There are several major concerns that need to be addressed.

In some instances, the language used is very similar to the original text being referenced.

Instance 1: “such as reduction in smoking and increased use of nonsteroi- dal anti-inflammatory drugs, and the uptake of CRC screening among individuals aged 50 years and older”

Instance 2: “In population with colorectal cancer, low expression of mixed lineage kinase domain-like protein has been associated with decreased overall survival (78.6 months vs 81.2months; P = .011). Furthermore, in subpopulation who received adjuvant chemother- apy, low expression of mixed lineage kinase domain-like protein was also connected with decreased recurrence-free survival (60.4 vs 72.8 months; P = .032) and overall survival (66.3 vs 72.9 months; P = .005)”

Additionally, no context for this study is provided. In the original manuscript cited here, the authors describe categorizing the collected samples into high and low expression of MLKL based on immunostaining. A more thorough description of the cited studies and the relevant context need to be included.

Instance 3: “However, chemotherapy with 5-fluorouracil (5-FU) does not significantly elevate cell death process in mucinous cells, whereas non-mucinous cells showed robust cell death responses.”

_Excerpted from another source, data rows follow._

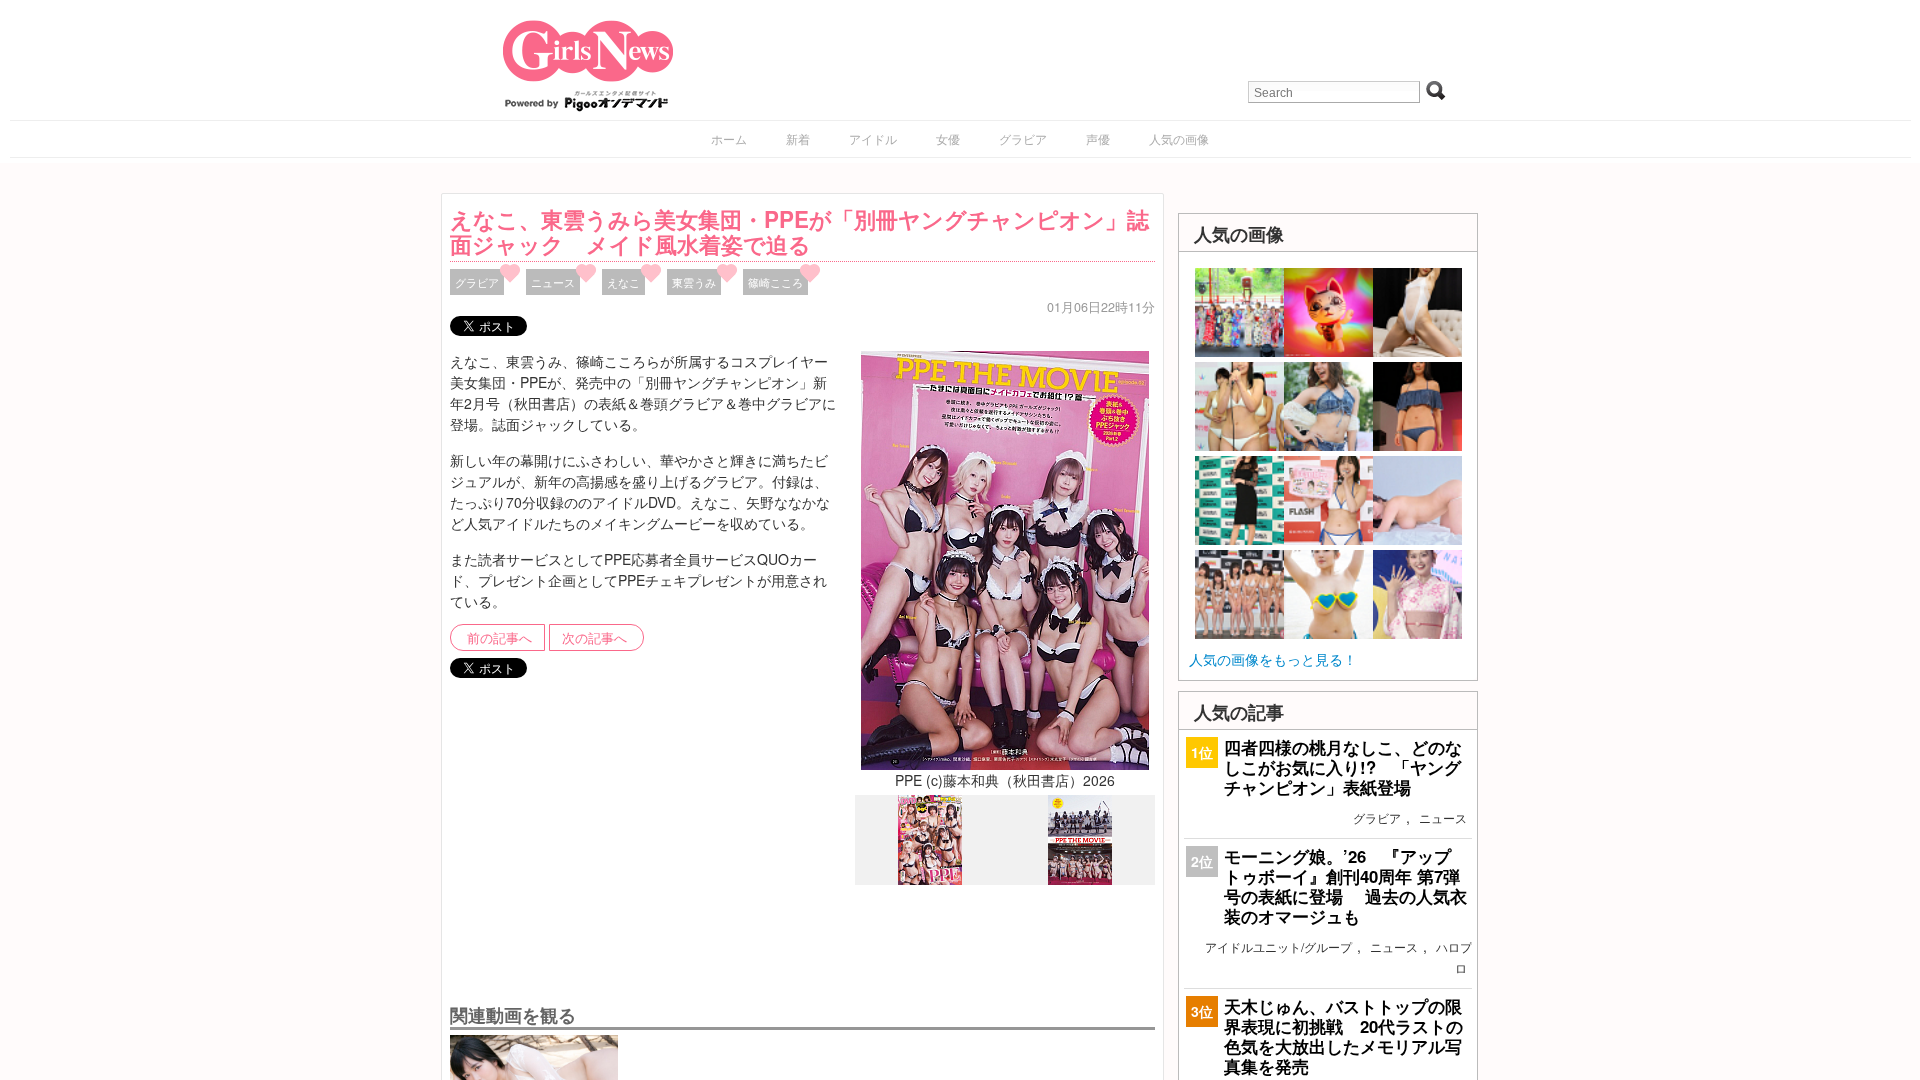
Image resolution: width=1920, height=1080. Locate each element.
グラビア (1023, 138)
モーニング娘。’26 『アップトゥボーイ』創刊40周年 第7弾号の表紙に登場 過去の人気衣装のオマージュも (1345, 886)
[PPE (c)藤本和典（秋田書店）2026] (1005, 558)
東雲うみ (694, 282)
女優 (948, 138)
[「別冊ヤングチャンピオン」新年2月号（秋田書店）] (930, 880)
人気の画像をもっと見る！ (1273, 659)
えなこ (623, 282)
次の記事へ (594, 638)
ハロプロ (1454, 957)
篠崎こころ (775, 282)
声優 (1098, 138)
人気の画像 (1179, 138)
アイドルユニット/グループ (1278, 946)
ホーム (729, 138)
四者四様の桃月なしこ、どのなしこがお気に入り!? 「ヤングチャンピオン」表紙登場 (1343, 767)
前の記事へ (499, 638)
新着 (798, 138)
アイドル (873, 138)
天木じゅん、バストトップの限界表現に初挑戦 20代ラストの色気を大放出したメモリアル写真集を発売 (1343, 1036)
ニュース (553, 282)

Instance 4: “the methylation-deficiency RIP3 mutant promoted necroptosis, immune escape and colon cancer progression due to increasing tumor infiltrated myeloid-derived immune suppressor cells (MDSC), while PRMT1 reverted the immune escape of RIP3 necroptotic colon cancer”

The authors need to paraphrase the referenced text and not use verbatim language.

There is a general lack of readability with several errors in language and punctuation. In several instances, the appropriate context is not provided.

“RIPK1 is a crucial enzyme involved in the necroptosis and apoptosis process [64]. In the human genome, it’s encoded by the RIPK1 gene, which is located on chromosome”: Incomplete sentence, does not mention which chromosome.

“Overexpression of RIPK 1 was also observed in mouse cell models of colorectal cancer (CRC) and in a subset of human CRC cell lines [76].”

This statement appears under the section describing protein RIPK3 but is incorrectly identified as RIPK1. The cited text also mentions RIPK3.

“In another in vitro study, upregulation of RIPK3 in mouse colitis-associated cancer cells and in human colon cancer cells deficient in RIPK3 in mice line significantly attenuated colitis-associated tumorigenesis. The authors suggested two RIP3-induced progression path - JNK (c-Jun N-terminal kinase ) and CXCL1 ( chemokine (C-X-C motif) ligand 1 ) signaling”.

Relevant context and observations from the original study is not correctly described.

Language errors:

Instance 1: “Consecutive researches focus on novel agents and new pathways of therapy. They are crucial to extend overall survival patients with advanced CRC”: Language errors

Instance 2: “Beside rapid progress of cancer-directed surgery and new therapy agents for ad- vanced colorectal cancer, treatment effects are insufficient, what leads to looking forward to new pathway and trigger points.”

Instance 3: “The next step was the observation of downstreaming substrate of RIPK-3 in TNF -induced “programmed necrosis “ , the mixed lineage kinase domain-like pseudokinase (MLKL)

“anty-EGFR”: Typographical errors

There seem to be several incorrect references.

References 12 and 33 are the same and have been repeated twice in the bibliography and cited twice in text.

“Cooperation between RIPK1 and RIPK3 leads to activation of the latter and formation of the protein Complex II (TRADD, FADD- Fas - associated protein with death domain, and caspase-8) [38]” : The references cited here do not correspond to the text.

“regarofenib [9], new chemotherapy agent - trifluridine and tipiracil hydrochloride [10] and immune checkpoint inhibitors like pembrolizumab [11] or nivolumab with ipilimumab [12]” : The references cited here do not correspond to the text.

“To shift a balance to necroptosis, two independent factors have to be fulfilled, The first one is a blockade of caspase 8 – generally genetically [40] or pharmacologically by a pan-caspase inhibitor Z-VAD-fmk [41]”: The references cited here do not correspond to the text.

It would be useful if the authors include a summary table or a schematic that shows all the proteins involved in necroptosis currently in consideration as therapeutic targets.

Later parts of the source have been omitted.